Eupalinolide B inhibits periodontitis development by targeting ubiquitin conjugating enzyme UBE2D3

Abstract

Periodontitis is a chronic periodontal inflammatory disease caused by periodontal pathogens commonly seen in adults. Eupalinolide B (EB) is a sesquiterpenoid natural product extracted from Eupatorium lindleyanum and has been reported as a potential drug for cancers and immune disorders. Here, we explored the ameliorative effects and underlying molecular mechanism of EB on periodontitis for the first time. We demonstrated that EB ameliorates periodontal inflammation and alveolar bone resorption with a ligated periodontitis mouse model. In addition, the impact of EB on macrophages inflammation was examined in the Raw264.7 cell line. We identified ubiquitin-conjugating enzyme, UBE2D3, as the direct covalent binding protein targets of EB by using a chemoproteomic method based on activity-based protein profiling, biolayer interferometry method, and cellular thermal shift assay. Furthermore, the direct binding site of EB to UBE2D3 was identified using high-resolution mass spectrometry and confirmed by experiments.
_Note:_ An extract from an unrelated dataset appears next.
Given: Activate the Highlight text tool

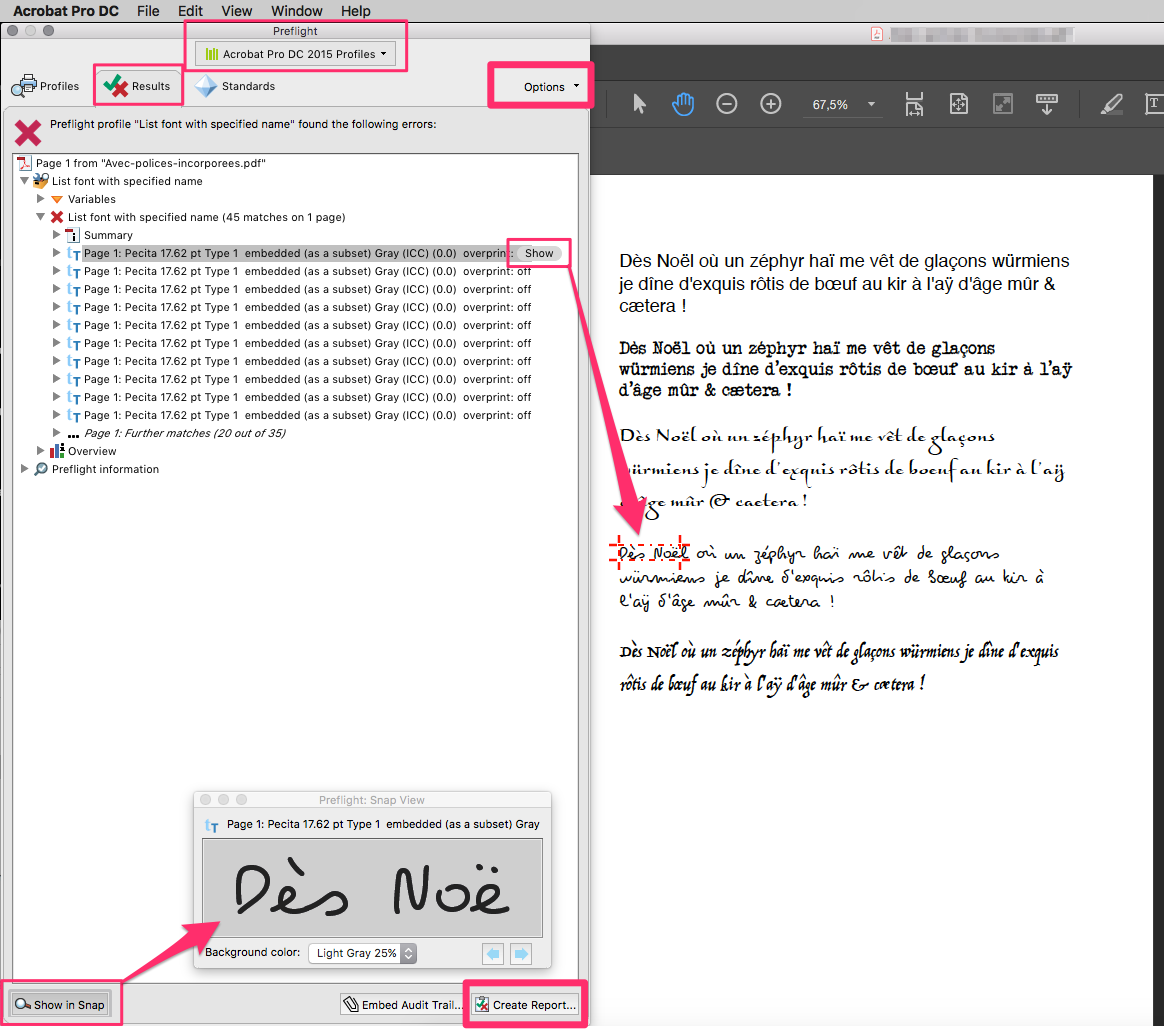Looking at the screenshot, I should 1111,103.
Taken together, EB ameliorates periodontitis by targeting UBE2D3 to suppress the ubiquitination degradation of IκBα, leading to inactivation of nuclear transcription factor-κB signaling pathway. And this was confirmed by siRNA-mediated gene knockdown in inflammatory macrophages. Our results suggested that EB may be a new kind of UBE2D3 inhibitor and may become a promising therapeutic agent for anti-periodontitis.